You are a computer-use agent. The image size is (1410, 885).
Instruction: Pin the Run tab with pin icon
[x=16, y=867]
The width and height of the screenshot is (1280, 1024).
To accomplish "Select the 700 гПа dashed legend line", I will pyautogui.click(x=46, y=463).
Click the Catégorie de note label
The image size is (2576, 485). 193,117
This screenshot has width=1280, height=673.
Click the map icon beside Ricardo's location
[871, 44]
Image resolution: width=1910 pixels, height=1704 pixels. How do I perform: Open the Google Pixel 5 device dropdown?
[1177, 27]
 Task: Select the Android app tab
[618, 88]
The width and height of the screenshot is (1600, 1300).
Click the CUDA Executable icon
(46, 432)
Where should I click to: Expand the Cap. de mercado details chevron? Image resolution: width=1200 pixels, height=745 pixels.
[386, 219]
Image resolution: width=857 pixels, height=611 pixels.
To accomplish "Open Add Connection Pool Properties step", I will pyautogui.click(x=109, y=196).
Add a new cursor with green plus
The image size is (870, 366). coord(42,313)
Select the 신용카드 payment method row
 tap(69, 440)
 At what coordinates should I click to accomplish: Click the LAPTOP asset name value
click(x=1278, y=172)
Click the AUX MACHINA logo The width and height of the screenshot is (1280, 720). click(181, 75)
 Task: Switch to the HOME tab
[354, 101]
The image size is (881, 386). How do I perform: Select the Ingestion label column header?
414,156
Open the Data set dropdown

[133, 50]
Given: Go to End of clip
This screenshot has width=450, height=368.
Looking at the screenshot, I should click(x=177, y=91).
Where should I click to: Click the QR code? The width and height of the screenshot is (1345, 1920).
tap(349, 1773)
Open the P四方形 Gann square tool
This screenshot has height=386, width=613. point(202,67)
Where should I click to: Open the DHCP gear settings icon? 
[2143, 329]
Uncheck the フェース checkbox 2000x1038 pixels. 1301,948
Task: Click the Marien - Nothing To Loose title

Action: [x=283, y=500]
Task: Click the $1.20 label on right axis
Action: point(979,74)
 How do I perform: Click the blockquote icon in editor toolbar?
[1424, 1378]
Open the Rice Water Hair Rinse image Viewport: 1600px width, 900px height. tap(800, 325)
——————
Your objective →
Present the lines between the one holding "Where should I click to: Click" and the one holding "[2143, 329]", inclusive, as a Markdown table with the columns Row and Text, giving each line a row number and leaving out any blank lines.

Answer below →
| Row | Text |
|---|---|
| 1 | Where should I click to: Click the QR code? The width and height of the screenshot is (1345, 1920). |
| 2 | tap(349, 1773) |
| 3 | Open the P四方形 Gann square tool |
| 4 | This screenshot has height=386, width=613. point(202,67) |
| 5 | Where should I click to: Open the DHCP gear settings icon?  |
| 6 | [2143, 329] |